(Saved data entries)
------------------------------
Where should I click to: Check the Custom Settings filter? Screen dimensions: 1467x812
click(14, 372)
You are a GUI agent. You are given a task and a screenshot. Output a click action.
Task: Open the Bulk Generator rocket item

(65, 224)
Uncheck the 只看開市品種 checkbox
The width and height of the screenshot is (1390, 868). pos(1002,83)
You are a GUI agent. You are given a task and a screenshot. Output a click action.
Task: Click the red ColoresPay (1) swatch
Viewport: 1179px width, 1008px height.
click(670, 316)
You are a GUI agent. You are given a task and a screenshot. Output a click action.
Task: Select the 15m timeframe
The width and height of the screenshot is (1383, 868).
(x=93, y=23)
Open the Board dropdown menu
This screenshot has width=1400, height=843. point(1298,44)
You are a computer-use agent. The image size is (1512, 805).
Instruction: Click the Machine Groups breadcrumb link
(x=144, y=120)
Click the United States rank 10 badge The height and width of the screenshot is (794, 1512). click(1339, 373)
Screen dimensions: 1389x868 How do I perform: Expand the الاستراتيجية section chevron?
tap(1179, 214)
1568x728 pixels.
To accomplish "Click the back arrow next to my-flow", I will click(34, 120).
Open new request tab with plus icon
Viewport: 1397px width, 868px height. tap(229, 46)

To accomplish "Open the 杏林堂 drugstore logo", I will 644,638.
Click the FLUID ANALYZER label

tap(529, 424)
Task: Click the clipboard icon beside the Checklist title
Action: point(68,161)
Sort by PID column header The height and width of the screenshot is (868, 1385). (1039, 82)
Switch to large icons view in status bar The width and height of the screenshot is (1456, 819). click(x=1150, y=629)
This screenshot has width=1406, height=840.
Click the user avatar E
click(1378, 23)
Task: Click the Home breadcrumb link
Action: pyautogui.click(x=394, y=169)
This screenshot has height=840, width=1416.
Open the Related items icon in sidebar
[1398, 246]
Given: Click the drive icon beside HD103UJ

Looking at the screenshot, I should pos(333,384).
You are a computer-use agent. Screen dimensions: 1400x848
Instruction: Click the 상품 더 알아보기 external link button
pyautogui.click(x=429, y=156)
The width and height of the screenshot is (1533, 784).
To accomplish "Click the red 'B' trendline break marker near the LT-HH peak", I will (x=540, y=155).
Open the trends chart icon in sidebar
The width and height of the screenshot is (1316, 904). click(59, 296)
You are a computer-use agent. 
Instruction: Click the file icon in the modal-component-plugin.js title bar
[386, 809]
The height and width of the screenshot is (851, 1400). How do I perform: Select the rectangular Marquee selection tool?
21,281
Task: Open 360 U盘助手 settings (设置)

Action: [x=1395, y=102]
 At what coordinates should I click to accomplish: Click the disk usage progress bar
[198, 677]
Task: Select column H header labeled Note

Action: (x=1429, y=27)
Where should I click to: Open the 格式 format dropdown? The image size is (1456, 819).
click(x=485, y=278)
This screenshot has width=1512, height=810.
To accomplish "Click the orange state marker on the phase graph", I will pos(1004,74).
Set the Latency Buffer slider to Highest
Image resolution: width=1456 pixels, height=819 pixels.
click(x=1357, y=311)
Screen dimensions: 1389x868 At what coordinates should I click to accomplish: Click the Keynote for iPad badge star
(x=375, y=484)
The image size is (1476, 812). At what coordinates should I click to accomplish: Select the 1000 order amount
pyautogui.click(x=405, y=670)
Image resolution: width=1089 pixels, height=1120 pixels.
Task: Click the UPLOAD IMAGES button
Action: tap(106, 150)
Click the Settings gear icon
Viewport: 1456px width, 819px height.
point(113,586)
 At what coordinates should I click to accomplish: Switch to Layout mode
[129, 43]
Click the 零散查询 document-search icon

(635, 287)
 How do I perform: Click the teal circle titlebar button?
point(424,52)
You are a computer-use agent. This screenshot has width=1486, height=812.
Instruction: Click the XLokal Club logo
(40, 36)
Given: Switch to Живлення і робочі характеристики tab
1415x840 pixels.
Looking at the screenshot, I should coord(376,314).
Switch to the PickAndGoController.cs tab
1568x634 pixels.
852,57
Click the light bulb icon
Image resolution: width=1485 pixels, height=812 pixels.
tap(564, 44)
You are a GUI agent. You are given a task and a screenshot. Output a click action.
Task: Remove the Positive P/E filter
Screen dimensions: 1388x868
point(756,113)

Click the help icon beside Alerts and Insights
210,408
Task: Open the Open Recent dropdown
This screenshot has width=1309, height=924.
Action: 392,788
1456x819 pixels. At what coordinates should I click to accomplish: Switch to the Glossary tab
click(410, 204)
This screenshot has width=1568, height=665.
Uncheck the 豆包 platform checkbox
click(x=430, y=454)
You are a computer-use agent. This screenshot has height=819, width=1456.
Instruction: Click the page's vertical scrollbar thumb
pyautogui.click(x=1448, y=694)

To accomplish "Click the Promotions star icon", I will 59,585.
------------------------------
» TASK DESCRIPTION
An exact retyping of every line in the records is needed.

» EXERCISE OUTPUT
Where should I click to: Check the Custom Settings filter? Screen dimensions: 1467x812
click(14, 372)
You are a GUI agent. You are given a task and a screenshot. Output a click action.
Task: Open the Bulk Generator rocket item

(65, 224)
Uncheck the 只看開市品種 checkbox
The width and height of the screenshot is (1390, 868). pos(1002,83)
You are a GUI agent. You are given a task and a screenshot. Output a click action.
Task: Click the red ColoresPay (1) swatch
Viewport: 1179px width, 1008px height.
click(670, 316)
You are a GUI agent. You are given a task and a screenshot. Output a click action.
Task: Select the 15m timeframe
The width and height of the screenshot is (1383, 868).
(x=93, y=23)
Open the Board dropdown menu
This screenshot has width=1400, height=843. point(1298,44)
You are a computer-use agent. The image size is (1512, 805).
Instruction: Click the Machine Groups breadcrumb link
(x=144, y=120)
Click the United States rank 10 badge The height and width of the screenshot is (794, 1512). click(1339, 373)
Screen dimensions: 1389x868 How do I perform: Expand the الاستراتيجية section chevron?
tap(1179, 214)
1568x728 pixels.
To accomplish "Click the back arrow next to my-flow", I will click(34, 120).
Open new request tab with plus icon
Viewport: 1397px width, 868px height. tap(229, 46)

To accomplish "Open the 杏林堂 drugstore logo", I will 644,638.
Click the FLUID ANALYZER label

tap(529, 424)
Task: Click the clipboard icon beside the Checklist title
Action: point(68,161)
Sort by PID column header The height and width of the screenshot is (868, 1385). (1039, 82)
Switch to large icons view in status bar The width and height of the screenshot is (1456, 819). click(x=1150, y=629)
This screenshot has width=1406, height=840.
Click the user avatar E
click(1378, 23)
Task: Click the Home breadcrumb link
Action: pyautogui.click(x=394, y=169)
This screenshot has height=840, width=1416.
Open the Related items icon in sidebar
[1398, 246]
Given: Click the drive icon beside HD103UJ

Looking at the screenshot, I should pos(333,384).
You are a computer-use agent. Screen dimensions: 1400x848
Instruction: Click the 상품 더 알아보기 external link button
pyautogui.click(x=429, y=156)
The width and height of the screenshot is (1533, 784).
To accomplish "Click the red 'B' trendline break marker near the LT-HH peak", I will (x=540, y=155).
Open the trends chart icon in sidebar
The width and height of the screenshot is (1316, 904). click(59, 296)
You are a computer-use agent. 
Instruction: Click the file icon in the modal-component-plugin.js title bar
[386, 809]
The height and width of the screenshot is (851, 1400). How do I perform: Select the rectangular Marquee selection tool?
21,281
Task: Open 360 U盘助手 settings (设置)

Action: [x=1395, y=102]
 At what coordinates should I click to accomplish: Click the disk usage progress bar
[198, 677]
Task: Select column H header labeled Note

Action: (x=1429, y=27)
Where should I click to: Open the 格式 format dropdown? The image size is (1456, 819).
click(x=485, y=278)
This screenshot has width=1512, height=810.
To accomplish "Click the orange state marker on the phase graph", I will pos(1004,74).
Set the Latency Buffer slider to Highest
Image resolution: width=1456 pixels, height=819 pixels.
click(x=1357, y=311)
Screen dimensions: 1389x868 At what coordinates should I click to accomplish: Click the Keynote for iPad badge star
(x=375, y=484)
The image size is (1476, 812). At what coordinates should I click to accomplish: Select the 1000 order amount
pyautogui.click(x=405, y=670)
Image resolution: width=1089 pixels, height=1120 pixels.
Task: Click the UPLOAD IMAGES button
Action: tap(106, 150)
Click the Settings gear icon
Viewport: 1456px width, 819px height.
point(113,586)
 At what coordinates should I click to accomplish: Switch to Layout mode
[129, 43]
Click the 零散查询 document-search icon

(635, 287)
 How do I perform: Click the teal circle titlebar button?
point(424,52)
You are a computer-use agent. This screenshot has width=1486, height=812.
Instruction: Click the XLokal Club logo
(40, 36)
Given: Switch to Живлення і робочі характеристики tab
1415x840 pixels.
Looking at the screenshot, I should coord(376,314).
Switch to the PickAndGoController.cs tab
1568x634 pixels.
852,57
Click the light bulb icon
Image resolution: width=1485 pixels, height=812 pixels.
tap(564, 44)
You are a GUI agent. You are given a task and a screenshot. Output a click action.
Task: Remove the Positive P/E filter
Screen dimensions: 1388x868
point(756,113)

Click the help icon beside Alerts and Insights
210,408
Task: Open the Open Recent dropdown
This screenshot has width=1309, height=924.
Action: 392,788
1456x819 pixels. At what coordinates should I click to accomplish: Switch to the Glossary tab
click(410, 204)
This screenshot has width=1568, height=665.
Uncheck the 豆包 platform checkbox
click(x=430, y=454)
You are a computer-use agent. This screenshot has height=819, width=1456.
Instruction: Click the page's vertical scrollbar thumb
pyautogui.click(x=1448, y=694)

To accomplish "Click the Promotions star icon", I will 59,585.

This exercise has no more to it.